Bivabati and Sarat Chandra Bose had eight children who survived to adulthood:
- Asoke Nath Bose (1915–1994) - Chemical Engineer
- Amiya Nath Bose (1915–1996) - Barrister, Member of Parliament
- Sisir Kumar Bose (1920–2000) - Pediatrician, Member of Legislative Assembly, Founder Director of Netaji Research Bureau
- Subrata Bose (1932–2016) - Electrical Engineer, Member of Parliament
- Mira Roy (b. 1911/12)
- Gita Biswas (née Bose)
- Roma Ray Choudhury (née Bose)
- Chitra Ghosh (1930–2021) - Political Scientist, Professor
- Shanti Bose (died young)

== Later life and legacy ==
After India's independence and the death of Sarat Chandra Bose in 1950, she became directly involved in politics.

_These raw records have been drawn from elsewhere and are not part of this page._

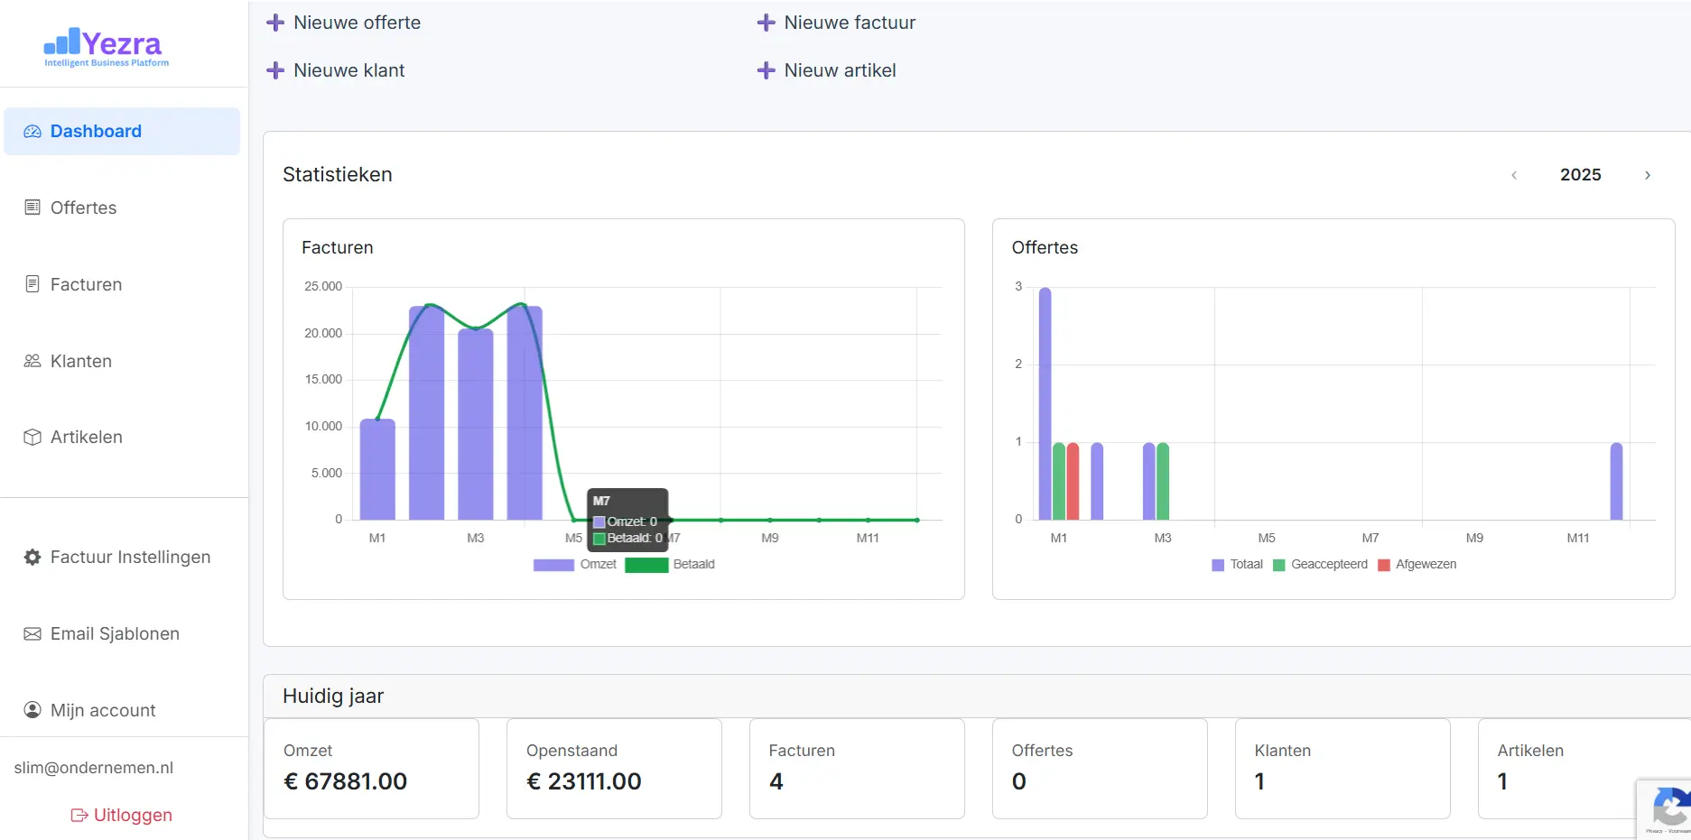This screenshot has height=840, width=1691.
Task: Switch to the Facturen section
Action: click(86, 283)
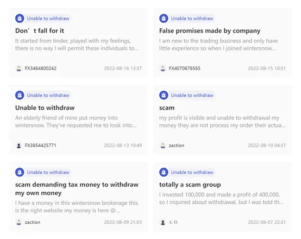Click the avatar icon beside FX4070678565
Viewport: 301px width, 239px height.
(x=163, y=68)
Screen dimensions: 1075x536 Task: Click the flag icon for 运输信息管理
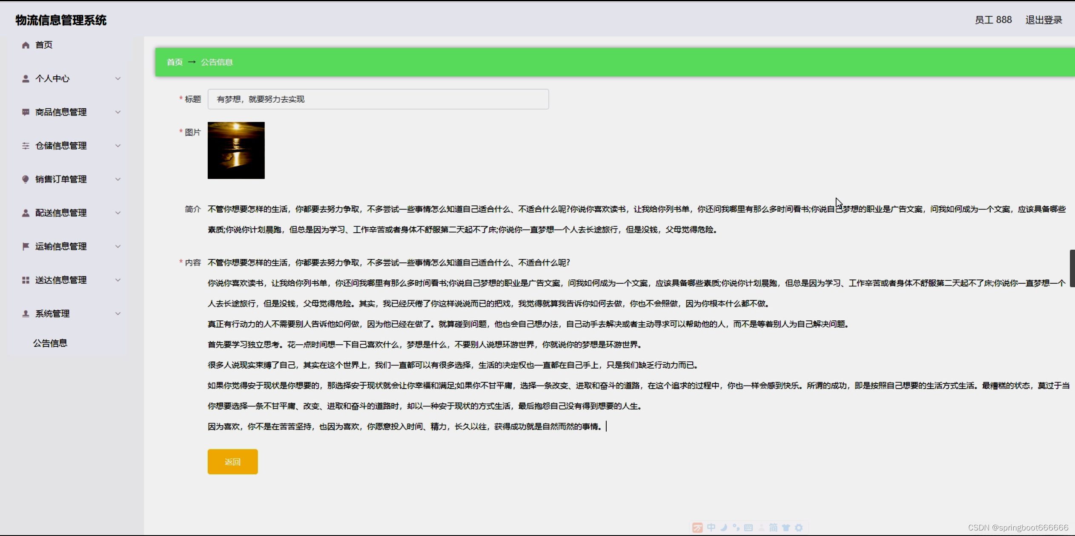click(26, 246)
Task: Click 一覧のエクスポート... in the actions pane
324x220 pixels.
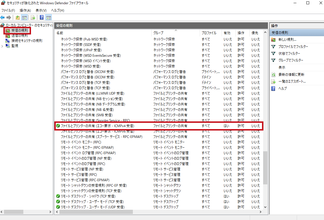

She contested and won the vacant South Calcutta Assembly seat as a United Left Front candidate. She supported the establishment and activities of the Netaji Research Bureau, founded by her son Sisir Kumar Bose in 1957 at the family home. After prolonged illness, Bose died in her family home in Kolkata on 26 June 1954.

Letters written by Sarat Chandra Bose and Subhas Chandra Bose to Bivabati have been included in many publications. In 2009, her daughter Chitra Ghosh published a memoir titled Mother of My Heart: the Story of Bivabati Bose on the life of her mother.